The only possible issue I am aware of is that users will have to enable
cookies - this wont be a problem internally, but we'll have to think about
whether we can make this a requirement for our external apps. The other issue
is to do with security but the secondary firewall capabilities of our load
balancers should be able to take care of that.

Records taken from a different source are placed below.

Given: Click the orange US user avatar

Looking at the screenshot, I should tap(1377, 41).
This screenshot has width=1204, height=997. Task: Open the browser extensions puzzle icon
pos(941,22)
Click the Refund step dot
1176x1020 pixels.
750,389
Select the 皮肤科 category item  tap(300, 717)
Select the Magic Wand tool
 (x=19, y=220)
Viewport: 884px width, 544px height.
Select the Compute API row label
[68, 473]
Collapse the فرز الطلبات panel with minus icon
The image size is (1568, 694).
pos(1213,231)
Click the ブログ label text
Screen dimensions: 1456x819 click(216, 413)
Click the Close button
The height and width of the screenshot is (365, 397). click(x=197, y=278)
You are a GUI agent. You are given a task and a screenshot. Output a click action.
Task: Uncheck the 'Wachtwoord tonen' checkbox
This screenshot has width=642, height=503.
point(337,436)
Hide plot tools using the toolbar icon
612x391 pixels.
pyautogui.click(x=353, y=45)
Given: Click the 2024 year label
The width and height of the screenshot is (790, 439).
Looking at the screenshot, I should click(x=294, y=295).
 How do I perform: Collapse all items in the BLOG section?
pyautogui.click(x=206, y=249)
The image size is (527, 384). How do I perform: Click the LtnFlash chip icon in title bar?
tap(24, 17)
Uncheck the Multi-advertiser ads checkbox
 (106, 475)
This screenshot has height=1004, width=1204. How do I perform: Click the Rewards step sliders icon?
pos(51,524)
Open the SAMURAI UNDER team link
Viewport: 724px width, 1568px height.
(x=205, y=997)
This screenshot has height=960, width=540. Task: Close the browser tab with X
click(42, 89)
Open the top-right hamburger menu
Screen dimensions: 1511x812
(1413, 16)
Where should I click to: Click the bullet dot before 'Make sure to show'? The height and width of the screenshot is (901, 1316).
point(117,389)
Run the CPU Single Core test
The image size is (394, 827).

Any other issues to think about? My knowledge of this area is fairly limited
so interested to hear everyone's thoughts, tips, pointers to good literature,
etc.

Thanks,
NB
 
C

Cowboy \(Gregory A. Beamer\)

1. As long as you do not have to scale to a cluster, you are fine with
in-proc session state.
2. Performance is overrated. If you design for performance only, you will
get yourself into trouble some day. In other words, do not look at speed
alone.

--
Gregory A. Beamer
MVP; MCP: +I, SE, SD, DBA
http://gregorybeamer.spaces.live.com
Co-author: Microsoft Expression Web Bible (upcoming)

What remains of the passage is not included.